**AIM OF THE EXERCISE**: Please copy out the shuttle computer passage beginning at the words "The AP-101 computers" and stopping after "times a second.", switching "gyros" to "gyroscopes".

**PAGE**:
↓

The AP-101 computers process data at a tiny fraction of the rate of today's personal computers. Yet today's computers need a lot of processing firepower because they routinely handle big graphics, as well as audio and video files. All of that is important for people playing computer games or downloading music over the Internet but not relevant to the shuttle's performance.

[snip]

The flight-control system on a shuttle craft is designed mainly to process sequence after sequence of numeric data. The data come from sensors on the guidance system, accelerometers measuring acceleration and gyros measuring the rotation of the craft.

The onboard computers, experts say, are designed to process those chunks of numeric data at the rate of perhaps 1,000 times a second.

"That data coming out of the gyros and accelerometers is not going to come out faster," said Col. John Keesee, an Air Force aeronautical engineer and a senior lecturer at the Massachusetts Institute of Technology. "The guidance functions are not pushing you to faster processors."

The shuttle's software team is famed in the industry for the flawless quality of its programming code. It is one of a handful of projects in the world to receive a Level 5 rating from Carnegie Mellon University's Software Engineering Institute for the reliability of its code and the rigor of its testing processes. The guidance system program has more than 400,000 lines of code; recent versions have had less than one error -- and none that degraded the performance of the program, let alone raised safety concerns.

↑

**GIVEN INFORMATION**:
↓

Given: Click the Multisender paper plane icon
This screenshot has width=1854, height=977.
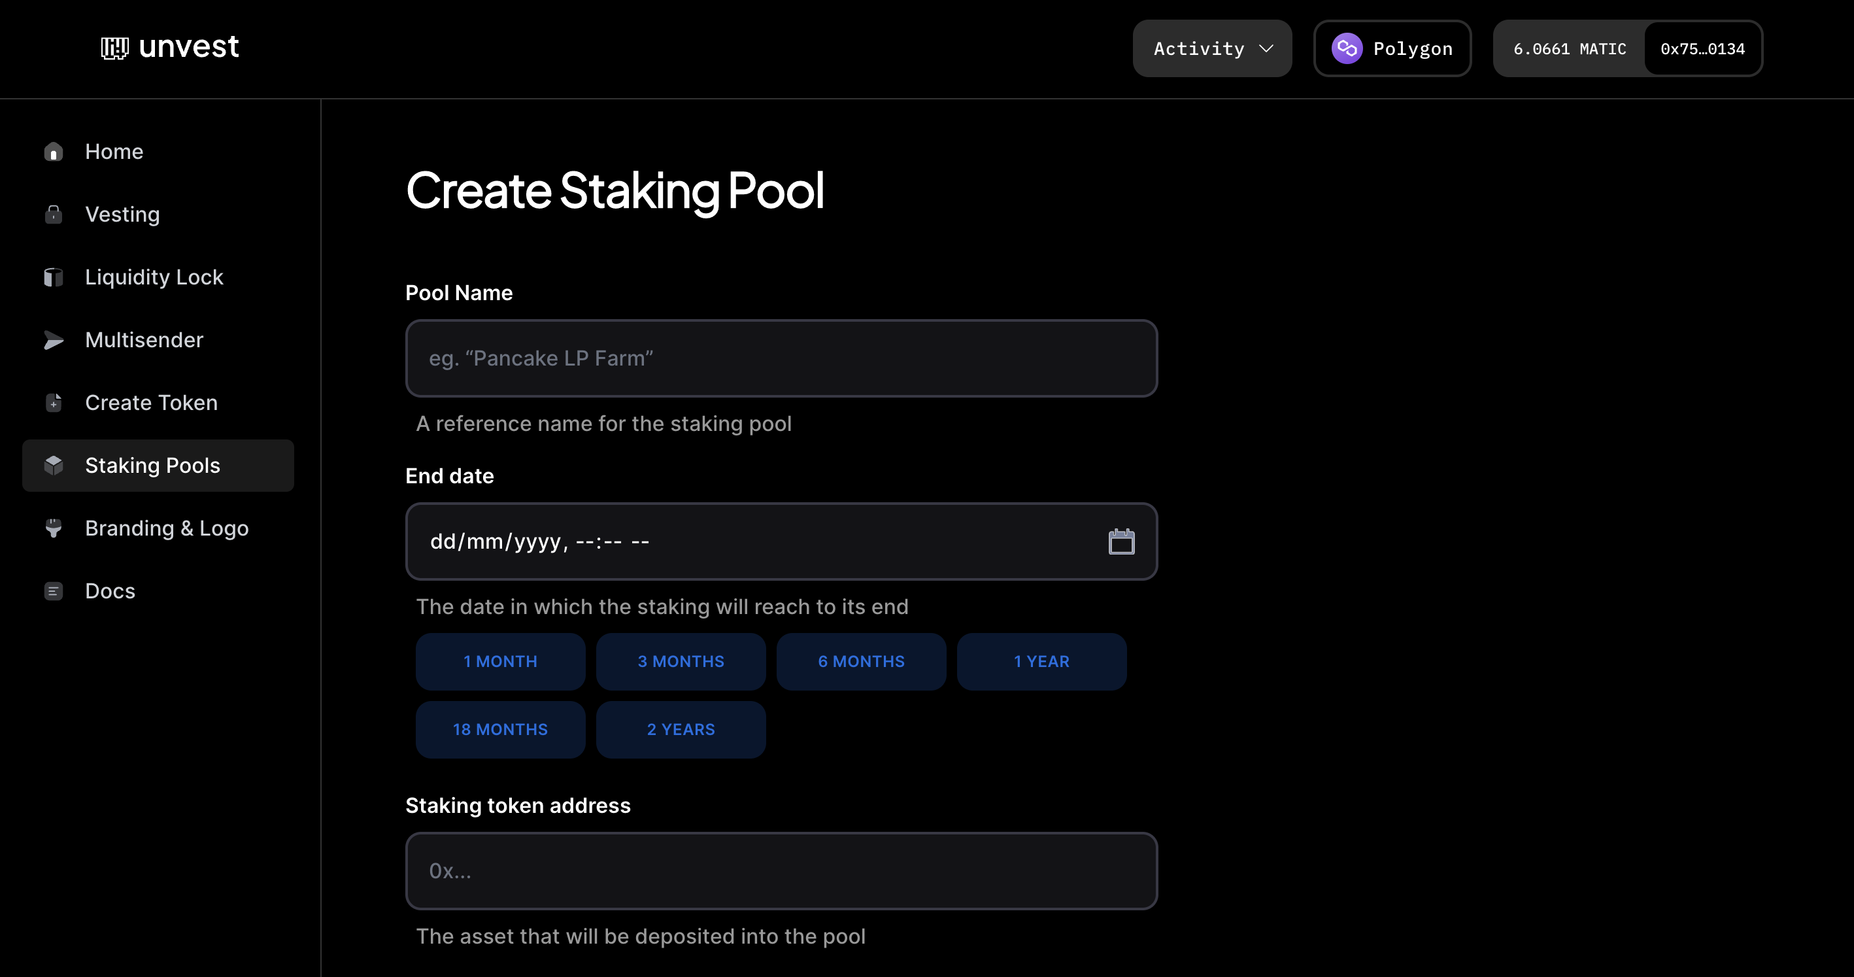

↑

**WORKED SOLUTION**:
The AP-101 computers process data at a tiny fraction of the rate of today's personal computers. Yet today's computers need a lot of processing firepower because they routinely handle big graphics, as well as audio and video files. All of that is important for people playing computer games or downloading music over the Internet but not relevant to the shuttle's performance.

[snip]

The flight-control system on a shuttle craft is designed mainly to process sequence after sequence of numeric data. The data come from sensors on the guidance system, accelerometers measuring acceleration and gyroscopes measuring the rotation of the craft.

The onboard computers, experts say, are designed to process those chunks of numeric data at the rate of perhaps 1,000 times a second.